Un timore, quello del vescovo di Bologna, che difficilmente viene esternato dai vertici della Chiesa ma che sembra sempre più diffuso tra i fedeli cattolici. E’ lapalissiano infatti che le chiese in Italia, e in generale in Europa, sono sempre più vuote mentre aprono di continuo luoghi di culto islamici. “Non mettiamo più al mondo i figli – ha specificato monsignor Vecchi – noi abbiamo bisogno di questi qua: molti per ora sono cristiani che vengono dall’Est, se vengono quelli musulmani loro hanno Maometto, ma Maometto non è Cristo”. Sull’accoglienza degli immigrati il vescovo di Bologna ha detto poi che “bisogna accogliere, però se io butto già la casa, come faccio ad accogliere? Io devo custodire la mia casa, cioè la nostra identità culturale deve rimanere come un valore, tra questi valori c’è quello dell’accoglienza”.

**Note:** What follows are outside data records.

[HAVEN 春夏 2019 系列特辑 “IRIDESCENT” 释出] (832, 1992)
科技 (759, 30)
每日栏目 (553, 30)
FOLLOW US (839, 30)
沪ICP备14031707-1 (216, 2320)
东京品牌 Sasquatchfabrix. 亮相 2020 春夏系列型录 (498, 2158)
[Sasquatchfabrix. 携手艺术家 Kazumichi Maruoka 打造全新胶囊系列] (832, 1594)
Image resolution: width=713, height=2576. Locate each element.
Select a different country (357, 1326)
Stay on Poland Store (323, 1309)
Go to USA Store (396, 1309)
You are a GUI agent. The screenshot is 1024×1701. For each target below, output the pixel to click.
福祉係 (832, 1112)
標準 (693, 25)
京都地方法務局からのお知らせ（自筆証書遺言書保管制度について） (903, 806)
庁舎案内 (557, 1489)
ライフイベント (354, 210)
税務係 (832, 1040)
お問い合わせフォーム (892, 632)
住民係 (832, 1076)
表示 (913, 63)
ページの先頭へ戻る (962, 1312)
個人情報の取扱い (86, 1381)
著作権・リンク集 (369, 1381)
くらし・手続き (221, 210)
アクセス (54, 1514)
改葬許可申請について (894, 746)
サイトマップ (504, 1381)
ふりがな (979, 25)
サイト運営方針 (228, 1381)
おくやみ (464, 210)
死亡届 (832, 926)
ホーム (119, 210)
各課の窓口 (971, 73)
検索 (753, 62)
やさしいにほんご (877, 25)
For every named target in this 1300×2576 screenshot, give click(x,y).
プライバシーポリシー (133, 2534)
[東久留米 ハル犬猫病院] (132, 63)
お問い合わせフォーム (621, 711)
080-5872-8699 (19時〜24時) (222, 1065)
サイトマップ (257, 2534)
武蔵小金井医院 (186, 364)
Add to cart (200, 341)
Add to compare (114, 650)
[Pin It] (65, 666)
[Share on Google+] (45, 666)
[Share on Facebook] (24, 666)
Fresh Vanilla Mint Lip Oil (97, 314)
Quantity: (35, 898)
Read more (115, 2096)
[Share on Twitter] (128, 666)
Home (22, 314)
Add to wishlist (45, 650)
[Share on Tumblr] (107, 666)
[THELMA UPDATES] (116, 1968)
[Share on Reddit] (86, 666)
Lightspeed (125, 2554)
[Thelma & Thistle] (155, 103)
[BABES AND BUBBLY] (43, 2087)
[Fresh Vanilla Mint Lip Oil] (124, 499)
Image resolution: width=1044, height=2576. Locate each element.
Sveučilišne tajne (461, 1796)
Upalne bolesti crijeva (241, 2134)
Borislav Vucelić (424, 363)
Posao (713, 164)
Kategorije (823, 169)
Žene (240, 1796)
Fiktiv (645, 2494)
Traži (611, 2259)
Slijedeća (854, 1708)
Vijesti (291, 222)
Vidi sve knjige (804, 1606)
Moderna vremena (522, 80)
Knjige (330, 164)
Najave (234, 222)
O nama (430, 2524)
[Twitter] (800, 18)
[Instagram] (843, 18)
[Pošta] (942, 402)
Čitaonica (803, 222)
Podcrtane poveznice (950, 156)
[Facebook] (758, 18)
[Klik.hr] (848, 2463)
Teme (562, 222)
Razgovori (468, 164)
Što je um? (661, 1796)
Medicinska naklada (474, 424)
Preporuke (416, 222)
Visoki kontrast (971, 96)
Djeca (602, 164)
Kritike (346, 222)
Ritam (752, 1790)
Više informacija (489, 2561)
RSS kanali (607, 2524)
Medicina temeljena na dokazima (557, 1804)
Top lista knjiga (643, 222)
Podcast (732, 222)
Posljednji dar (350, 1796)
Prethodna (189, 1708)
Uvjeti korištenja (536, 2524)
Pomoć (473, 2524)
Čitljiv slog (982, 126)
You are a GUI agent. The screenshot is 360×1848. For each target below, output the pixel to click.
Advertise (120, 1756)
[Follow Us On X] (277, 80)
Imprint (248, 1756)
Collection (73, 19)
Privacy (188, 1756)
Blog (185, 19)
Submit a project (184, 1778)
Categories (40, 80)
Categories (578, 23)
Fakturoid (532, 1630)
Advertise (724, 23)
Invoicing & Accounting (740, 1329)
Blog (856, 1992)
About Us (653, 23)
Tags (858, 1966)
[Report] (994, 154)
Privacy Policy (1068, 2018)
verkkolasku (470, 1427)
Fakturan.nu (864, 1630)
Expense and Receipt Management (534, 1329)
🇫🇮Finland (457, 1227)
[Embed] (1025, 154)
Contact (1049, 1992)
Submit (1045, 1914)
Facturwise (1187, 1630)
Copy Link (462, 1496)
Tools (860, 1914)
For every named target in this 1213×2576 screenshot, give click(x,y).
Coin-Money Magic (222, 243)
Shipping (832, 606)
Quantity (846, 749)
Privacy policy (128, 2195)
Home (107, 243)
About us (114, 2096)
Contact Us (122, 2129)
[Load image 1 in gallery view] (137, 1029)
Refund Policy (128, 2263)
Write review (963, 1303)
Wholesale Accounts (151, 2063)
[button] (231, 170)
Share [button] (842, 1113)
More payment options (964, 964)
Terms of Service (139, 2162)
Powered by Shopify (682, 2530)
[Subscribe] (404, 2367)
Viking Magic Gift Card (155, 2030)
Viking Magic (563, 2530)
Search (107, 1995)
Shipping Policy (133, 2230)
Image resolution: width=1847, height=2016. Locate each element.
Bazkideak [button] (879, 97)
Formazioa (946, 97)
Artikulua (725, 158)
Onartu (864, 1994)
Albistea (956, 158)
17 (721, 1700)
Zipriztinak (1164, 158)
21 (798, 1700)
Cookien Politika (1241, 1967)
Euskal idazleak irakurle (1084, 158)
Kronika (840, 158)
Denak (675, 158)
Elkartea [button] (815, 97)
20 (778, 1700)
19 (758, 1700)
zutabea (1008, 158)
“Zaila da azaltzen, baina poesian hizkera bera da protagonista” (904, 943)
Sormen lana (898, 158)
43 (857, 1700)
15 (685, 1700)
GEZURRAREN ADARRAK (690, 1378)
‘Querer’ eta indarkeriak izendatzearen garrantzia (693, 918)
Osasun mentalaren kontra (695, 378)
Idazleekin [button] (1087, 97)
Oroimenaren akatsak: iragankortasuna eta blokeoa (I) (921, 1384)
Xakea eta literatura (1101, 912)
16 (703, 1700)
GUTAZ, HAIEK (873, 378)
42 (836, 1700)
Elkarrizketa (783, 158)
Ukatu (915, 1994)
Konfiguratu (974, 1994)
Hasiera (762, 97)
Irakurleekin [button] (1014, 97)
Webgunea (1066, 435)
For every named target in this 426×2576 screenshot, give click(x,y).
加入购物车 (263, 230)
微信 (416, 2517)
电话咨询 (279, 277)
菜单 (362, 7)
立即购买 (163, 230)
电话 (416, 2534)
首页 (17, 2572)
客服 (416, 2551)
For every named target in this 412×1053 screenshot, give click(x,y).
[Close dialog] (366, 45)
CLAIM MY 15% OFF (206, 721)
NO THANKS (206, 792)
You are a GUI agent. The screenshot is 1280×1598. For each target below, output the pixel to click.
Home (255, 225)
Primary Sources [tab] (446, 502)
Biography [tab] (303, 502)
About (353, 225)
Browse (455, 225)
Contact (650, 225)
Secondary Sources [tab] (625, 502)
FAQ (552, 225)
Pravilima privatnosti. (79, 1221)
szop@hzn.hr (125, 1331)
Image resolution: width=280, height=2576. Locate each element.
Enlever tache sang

Fermo restando il ragionamento un po’ antinomico su identità e accoglienza, monsignor Vecchi ha toccato forse il tasto più dolente e al contempo significativo. Ovvero quello dei pochi bambini che nascono oggi in Italia da genitori autoctoni. Un fattore che inevitabilmente pesa sul futuro stesso della religione cattolica e dei suoi edifici sacri, ma che con tutta evidenza viene sottovalutato

(per non dire avallato) a partire da Papa Francesco.